I found the following links:

[https://www.cspcpa.com/2012/07/17/overview-of-tax-rules-
for-...](https://www.cspcpa.com/2012/07/17/overview-of-tax-rules-for-software-
purchases-and-development-costs/)

[http://www.nysscpa.org/cpajournal/2002/0402/features/f044602...](http://www.nysscpa.org/cpajournal/2002/0402/features/f044602.htm)

Edit: Stanford link

[http://web.stanford.edu/group/fms/fingate/staff/capitalequip...](http://web.stanford.edu/group/fms/fingate/staff/capitalequip/capital_software.html)

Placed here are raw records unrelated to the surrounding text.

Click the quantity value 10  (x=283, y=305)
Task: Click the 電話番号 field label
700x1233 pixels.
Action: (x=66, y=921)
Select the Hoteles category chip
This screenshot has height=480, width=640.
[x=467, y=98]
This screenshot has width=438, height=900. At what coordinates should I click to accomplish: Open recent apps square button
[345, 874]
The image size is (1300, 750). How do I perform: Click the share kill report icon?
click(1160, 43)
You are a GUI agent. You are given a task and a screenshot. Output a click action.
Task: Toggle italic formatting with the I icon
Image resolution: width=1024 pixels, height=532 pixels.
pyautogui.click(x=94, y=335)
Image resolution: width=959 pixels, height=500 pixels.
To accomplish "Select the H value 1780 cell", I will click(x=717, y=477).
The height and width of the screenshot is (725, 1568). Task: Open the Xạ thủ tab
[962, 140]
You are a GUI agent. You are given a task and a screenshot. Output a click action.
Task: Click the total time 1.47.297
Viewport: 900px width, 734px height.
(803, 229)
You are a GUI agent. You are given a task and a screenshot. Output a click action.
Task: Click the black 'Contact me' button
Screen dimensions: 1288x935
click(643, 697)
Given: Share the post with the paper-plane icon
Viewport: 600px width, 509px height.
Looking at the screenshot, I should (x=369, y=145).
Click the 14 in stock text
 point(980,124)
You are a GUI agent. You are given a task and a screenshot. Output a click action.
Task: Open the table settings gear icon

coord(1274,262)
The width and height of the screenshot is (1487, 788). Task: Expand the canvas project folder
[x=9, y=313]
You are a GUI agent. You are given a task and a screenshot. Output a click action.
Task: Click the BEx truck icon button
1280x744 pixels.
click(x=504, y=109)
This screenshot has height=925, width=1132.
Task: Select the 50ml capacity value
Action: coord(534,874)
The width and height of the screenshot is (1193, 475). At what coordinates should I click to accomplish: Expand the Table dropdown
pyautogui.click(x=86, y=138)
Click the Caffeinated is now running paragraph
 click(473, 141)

"The IRS says the costs of developing computer so closely resembles research
and experimental expenses that it warrants similar accounting treatment. As a
result, a taxpayer may use any of the following three methods for costs paid
or incurred in developing software for a particular project, either for the
taxpayer’s own use, or to be held by the taxpayer for sale or lease to others:

The costs may be consistently treated as current expenses and deducted in
full.

The costs may be consistently treated as capital expenses that are amortized
ratably over 60 months from the date of completion of the software
development.

The costs may be consistently treated as capital expenses and amortized
ratably over 36 months from the date the software is placed in service.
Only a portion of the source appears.